Liam Lawson a reconnu que Racing Bulls s’était trompée en lui ordonnant de rendre sa position à Max Verstappen après leur accrochage à Miami, en insistant sur le fait qu’il ne s’agissait pas d’une collusion entre les deux équipes détenues par Red Bull, mais d’un jugement précipité pour éviter une pénalité.
Avant le Grand Prix du Canada, Lawson a expliqué que l’équipe avait mal évalué l’incident. Après leur lutte au virage 11 à Miami, qui a envoyé les deux voitures hors piste, son ingénieur Alexandre Iliopoulos lui a lancé à la radio : « rends la position à Max. Nous devons rendre la position à Max. Fais-le dès que possible. » Lawson a répondu : « Il m’est rentré dedans sur le côté. Je ne comprends pas. » Il a ensuite ralenti pour laisser passer Verstappen.
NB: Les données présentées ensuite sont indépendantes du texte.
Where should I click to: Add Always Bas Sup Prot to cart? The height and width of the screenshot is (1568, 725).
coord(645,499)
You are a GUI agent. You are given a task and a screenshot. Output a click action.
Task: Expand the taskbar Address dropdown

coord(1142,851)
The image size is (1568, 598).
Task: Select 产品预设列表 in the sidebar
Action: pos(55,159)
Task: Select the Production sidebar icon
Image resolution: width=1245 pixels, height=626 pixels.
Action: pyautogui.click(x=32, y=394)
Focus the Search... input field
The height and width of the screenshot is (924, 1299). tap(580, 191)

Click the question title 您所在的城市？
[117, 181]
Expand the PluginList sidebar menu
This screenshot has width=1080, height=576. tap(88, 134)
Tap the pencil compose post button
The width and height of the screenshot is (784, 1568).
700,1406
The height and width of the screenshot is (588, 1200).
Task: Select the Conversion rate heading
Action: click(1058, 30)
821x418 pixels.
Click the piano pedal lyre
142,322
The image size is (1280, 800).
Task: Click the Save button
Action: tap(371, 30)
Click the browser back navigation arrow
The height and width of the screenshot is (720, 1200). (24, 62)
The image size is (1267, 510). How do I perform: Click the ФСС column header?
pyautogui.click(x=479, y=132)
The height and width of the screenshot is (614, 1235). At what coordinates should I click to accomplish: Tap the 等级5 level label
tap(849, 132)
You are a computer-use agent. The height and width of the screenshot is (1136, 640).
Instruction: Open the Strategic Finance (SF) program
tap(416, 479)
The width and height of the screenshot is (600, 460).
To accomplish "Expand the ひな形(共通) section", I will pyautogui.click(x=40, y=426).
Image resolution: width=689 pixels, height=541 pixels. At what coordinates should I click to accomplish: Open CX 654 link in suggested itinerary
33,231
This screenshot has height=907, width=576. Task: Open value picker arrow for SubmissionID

Avec le recul, Lawson estime que cette consigne n’aurait jamais dû être donnée. « Oui, nous avons fait une erreur », a-t-il dit. « Oui, nous n’aurions pas dû faire cela, car en réalité la manœuvre était de la faute de Max. » Il a ajouté qu’en cas de situation identique, l’équipe « ne prendrait pas la même décision ».
Selon Lawson, Racing Bulls a pris cette décision dans l’urgence, en pensant d’abord qu’il était fautif. Il a expliqué que l’équipe n’avait pas « correctement examiné » l’incident avant de lui demander de rendre la place, dans un contexte où il y a « très peu de temps pour prendre une décision ».
Cette séquence avait pris une autre dimension après que Zak Brown l’a citée dans une lettre adressée à la FIA pour contester le modèle d’« équipe A et équipe B » en Formule 1. Brown y évoquait aussi le Grand Prix de Singapour 2024, où Daniel Ricciardo avait pris le point du meilleur tour à Lando Norris grâce à un arrêt tardif, en pleine lutte au championnat avec Verstappen.
Lawson a rejeté l’idée que l’appel radio de Miami soit la preuve d’une coopération irrégulière. « Nous faisons tout dans le respect des règles. C’est ce qui est le plus important. Nous ne violons aucune règle avec ce genre de situation », a-t-il affirmé. Il a ajouté que la même décision aurait été prise « si cela avait été n’importe quelle autre voiture », ce qui, selon lui, ramène l’épisode à une simple erreur d’appréciation plutôt qu’à un arrangement entre équipes.